Gavin Whittaker

Personal information
- Full name: Gavin Whittaker
- Born: 13 January 1970 Pittsworth, Queensland, Australia
- Died: 6 January 2017 (aged 46) Parkwood, Queensland, Australia

Playing information
- Position: Prop
Club
| Years | Team | Pld | T | G | FG | P |
| 1993–95 | Canterbury-Bankstown | 7 | 0 | 0 | 0 | 0 |
| 1996–97 | Gold Coast | 30 | 3 | 2 | 0 | 16 |
|  | Total | 37 | 3 | 2 | 0 | 16 |
- Source:

= Gavin Whittaker =

Australian rugby league footballer

Gavin Whittaker (13 January 1970 - 6 January 2017) was an Australian professional rugby league footballer who played for Canterbury-Bankstown and the Gold Coast.

==Background==
Whittaker was born on 13 January 1970 in Pittsworth town in Queensland district of Australia.

==Playing career==
Whittaker made his first grade debut for Canterbury in Round 16, 1993 against Balmain.

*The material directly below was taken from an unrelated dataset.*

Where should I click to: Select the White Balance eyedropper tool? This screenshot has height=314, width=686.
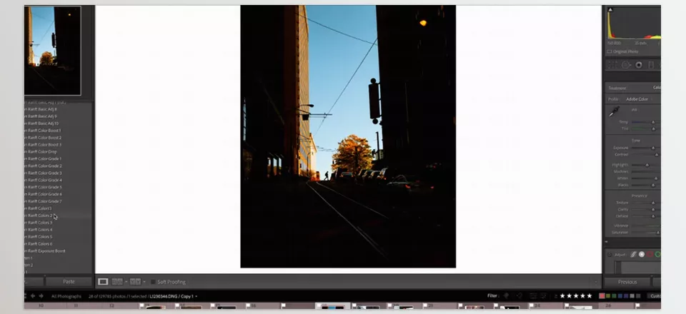tap(614, 112)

Whittaker played with the club up until the end of 1995 but was not included in the premiership winning side that defeated Manly.

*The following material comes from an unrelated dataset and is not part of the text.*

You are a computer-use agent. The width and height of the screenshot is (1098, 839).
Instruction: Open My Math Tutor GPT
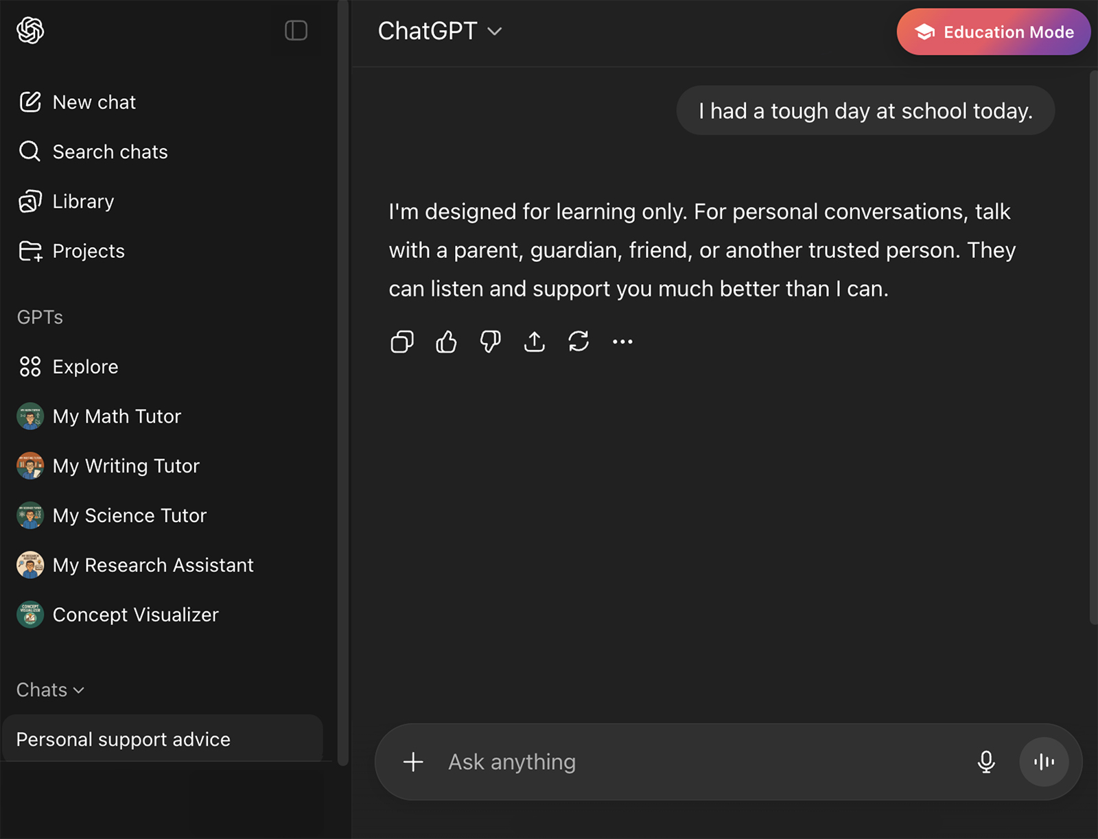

Whittaker joined the Gold Coast to play 31 games from 1996 to 1998.

His son, Shai Whittaker later played for representative teams from 2007 to 2013; such as the Gold Coast Titans U18's and Queensland U17's.

Whittaker died from stomach cancer on 6 January 2017 at his home in Parkwood, Queensland, a week before his 47th birthday.